Alcatel Submarine Networks, the Nokia-owned company that lays and repairs roughly a third of the world's subsea fiber-optic cables, issued force majeure notices six weeks ago and paused all repair work in the Persian Gulf, according to a LinkedIn industry account that has tracked the company's Gulf operations through the war. [1] The pause left stranded cable-laying vessels in regional ports. On Tuesday, Iran International reported that Iran has floated "protection fees" for the subsea fibers crossing the Strait of Hormuz, with Ebrahim Zolfaghari, spokesperson for Iran's military command center, posting on X: "We will impose tolls on internet cables." [2] IRGC-aligned media named Google, Microsoft, Meta, and Amazon as companies that "must comply with Iranian law."
The May 19 paper's frame on Iran turning its Hormuz paperwork into a sanctions problem and the companion piece on OFAC making the Hormuz certificate a counterparty question treated Hormuz as a two-layer monetization regime: oil insurance and transit certificate. Today adds a third layer. Hormuz Safe handles vessel insurance, the Persian Gulf Shipping Authority handles transit clearance, and the IRGC cable-toll proposal handles digital traffic. The same chokepoint geography is now being priced across physical and informational layers in parallel.
CNN's May 17 report on the cable situation describes the maritime-expert reading of the pattern as "escalate, test, adjust" — a playbook the analysts attribute to Russian undersea-infrastructure tactics observed in the Baltic and Houthi conduct in the Red Sea. [3] The model is the part of the story worth tracking. Each layer is introduced as a coercive proposal, tested against the affected counterparties, and either withdrawn, adjusted, or institutionalized. Hormuz Safe was institutionalized in March. The PGSA certificate is in the OFAC counterparty-due-diligence phase. The cable toll is in the proposal phase.
What the cable layer adds that the prior two did not is a different set of counterparties. The oil layer asks shipowners and insurers to comply; the cable layer asks four American hyperscalers and one French infrastructure company.
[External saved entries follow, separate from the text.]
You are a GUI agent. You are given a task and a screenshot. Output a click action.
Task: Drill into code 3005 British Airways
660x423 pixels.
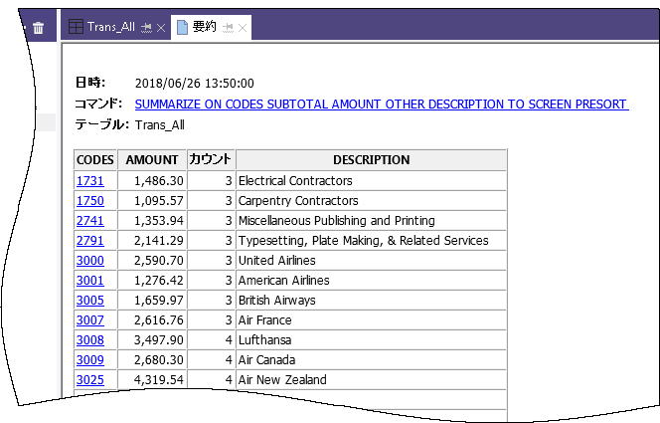click(88, 301)
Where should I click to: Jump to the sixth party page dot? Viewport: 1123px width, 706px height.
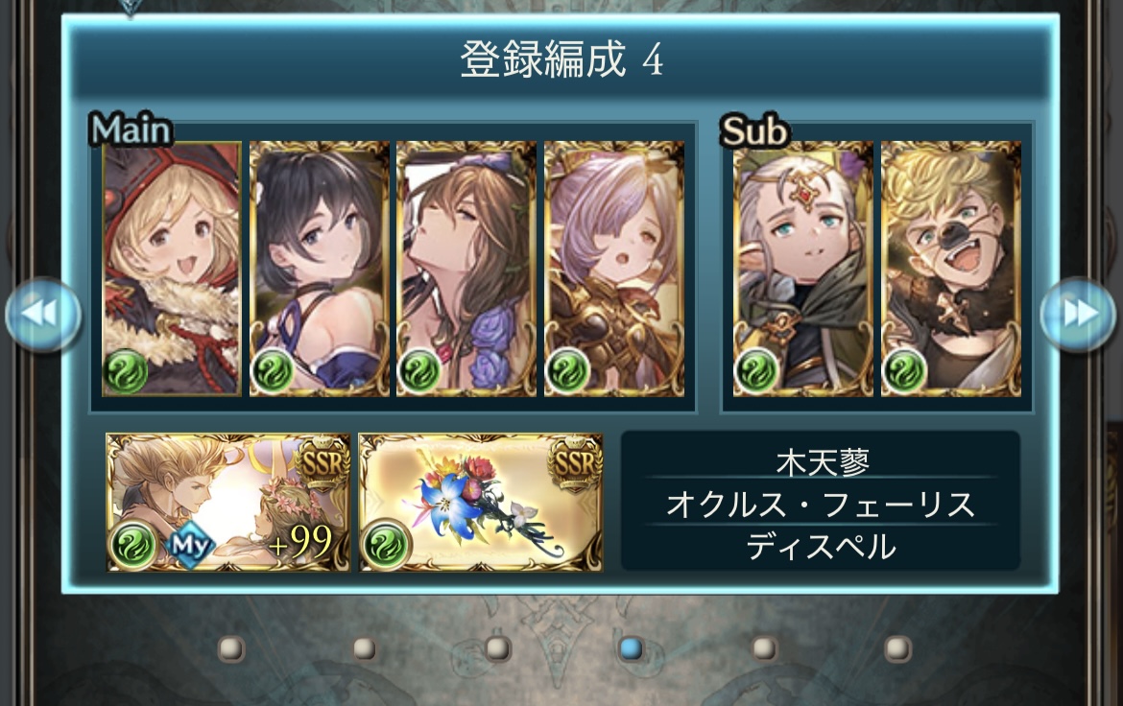click(896, 648)
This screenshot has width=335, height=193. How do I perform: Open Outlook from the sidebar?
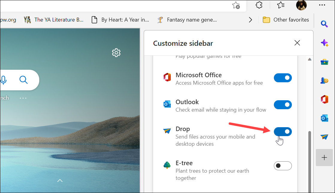point(324,118)
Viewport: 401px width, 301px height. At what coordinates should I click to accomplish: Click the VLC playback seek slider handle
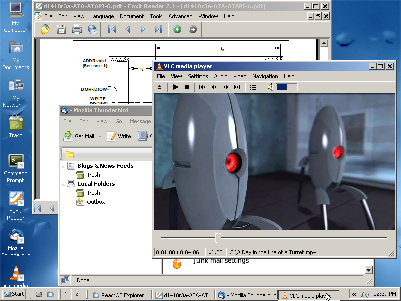(218, 237)
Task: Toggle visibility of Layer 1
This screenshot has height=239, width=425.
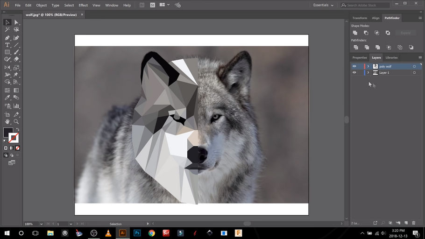Action: point(354,73)
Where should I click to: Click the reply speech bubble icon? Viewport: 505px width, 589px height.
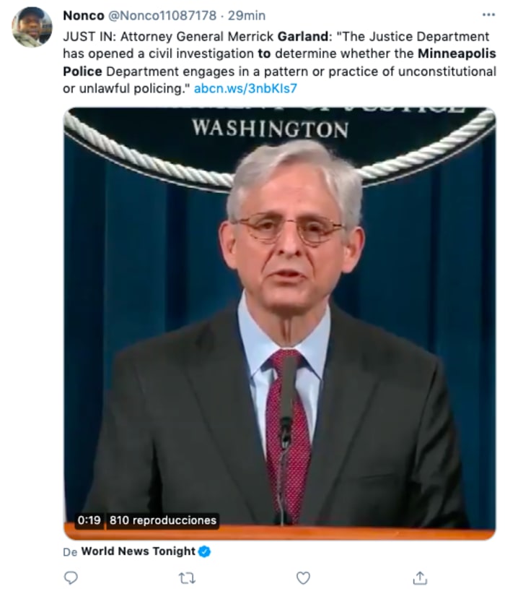71,577
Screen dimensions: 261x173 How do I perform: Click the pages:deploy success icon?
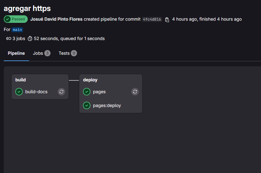pos(87,105)
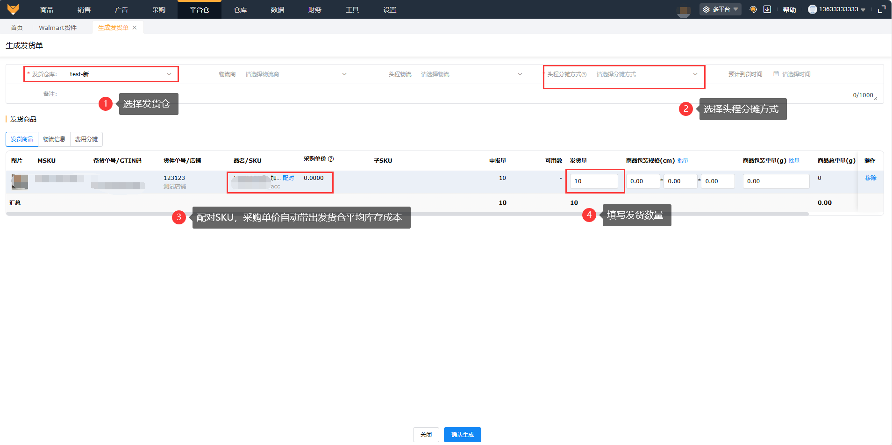Viewport: 892px width, 445px height.
Task: Enter fullscreen with the expand icon
Action: click(881, 9)
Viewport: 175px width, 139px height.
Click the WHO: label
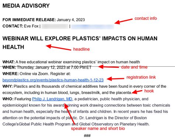coord(8,99)
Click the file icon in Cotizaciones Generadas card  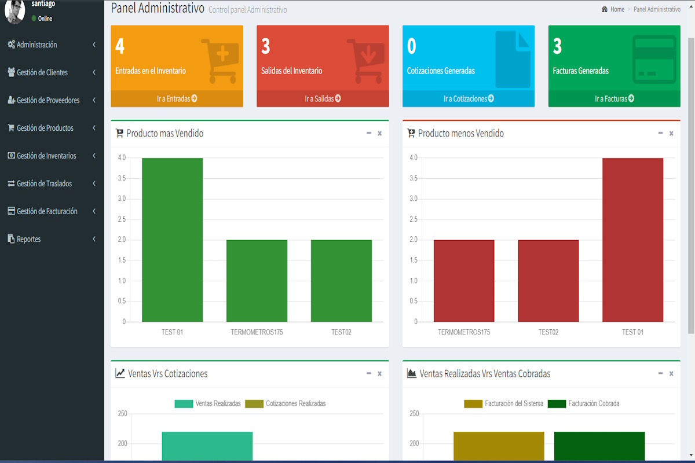[513, 59]
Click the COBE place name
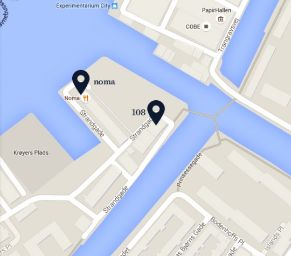 193,27
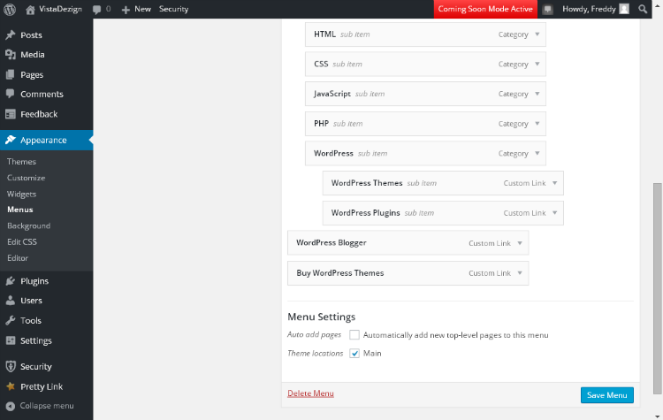
Task: Click the page vertical scrollbar thumb
Action: click(x=657, y=287)
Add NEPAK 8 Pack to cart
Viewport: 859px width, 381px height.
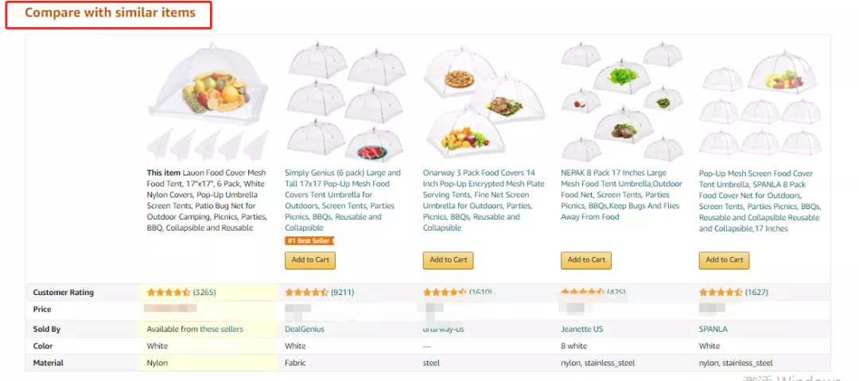click(587, 260)
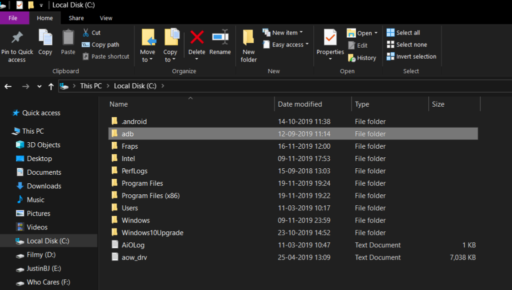Go up one level with up arrow

[51, 86]
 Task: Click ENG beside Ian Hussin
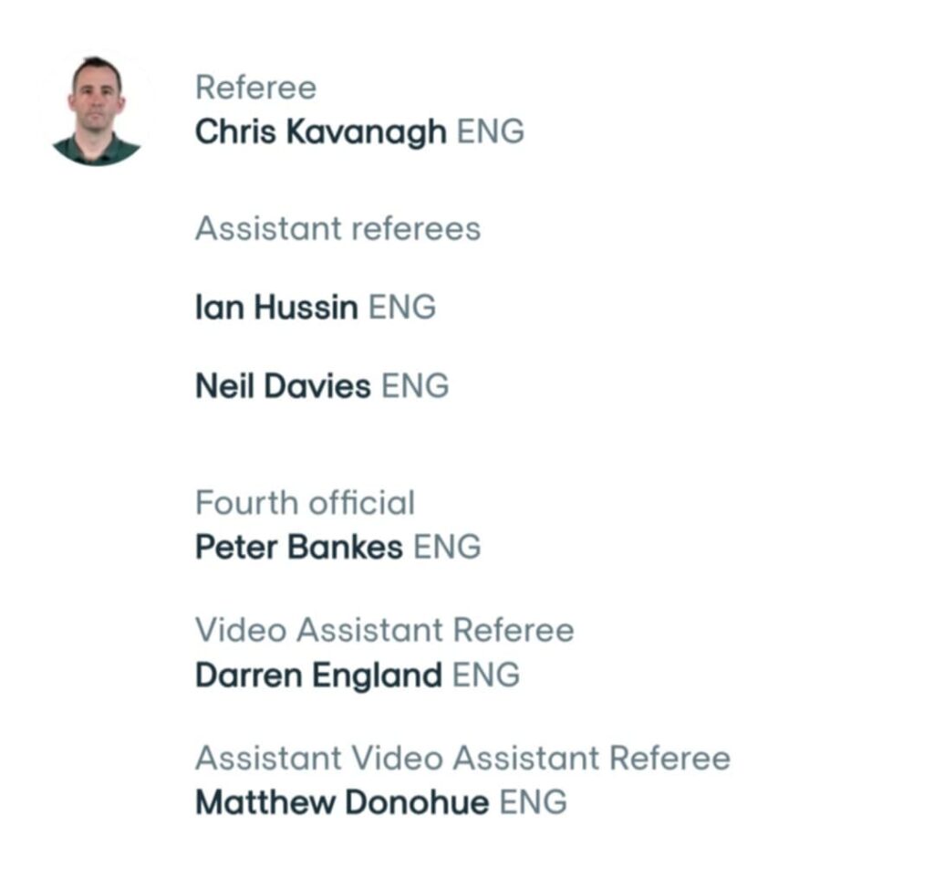click(402, 308)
Alcatel's force majeure notices are the company's regulatory acknowledgment that the operating environment has changed in a way no insurance product can absorb; the LinkedIn industry account notes that Alcatel's vessels in the Gulf are now sitting in port pending either a counter-toll arrangement or a regional security guarantee. [1] Neither has surfaced as of Tuesday night.
The Zolfaghari post is the first time the Iranian military command has used the word "toll" in connection with internet cables on a public platform. The phrase travels in Iranian state-aligned media in a slightly softer construction — "protection fee" or "compliance fee" — that allows the proposal to function as either a tax instrument or a sanctions-evasion fee depending on which counterparty receives the bill. [2] The May 19 OFAC frame applies here: an American hyperscaler that pays a "protection fee" to the Iranian state for cable traffic transiting the Strait acquires the same counterparty-exposure question that an American shipowner acquired by paying the PGSA. The compliance question travels intact across layers.
The framing gap between MSM and X on the cable layer is sharper than on the prior two. CNN and Iran International cover the cable toll as a separate digital story with adjacent maritime context; the X frame, particularly from accounts that have been tracking the PGSA paperwork since March, collapses cables, transit certificates, and oil insurance into one monetization regime. Charlie Brown of United Against Nuclear Iran characterized the cable proposal on X as "mafia-style protection racket extortion." Max Meizlish of the Foundation for Defense of Democracies described it as "another instance of the Iranian regime putting in place essentially a shakedown." [3] Both characterizations describe the same instrument the OFAC frame describes in counterparty-due-diligence language.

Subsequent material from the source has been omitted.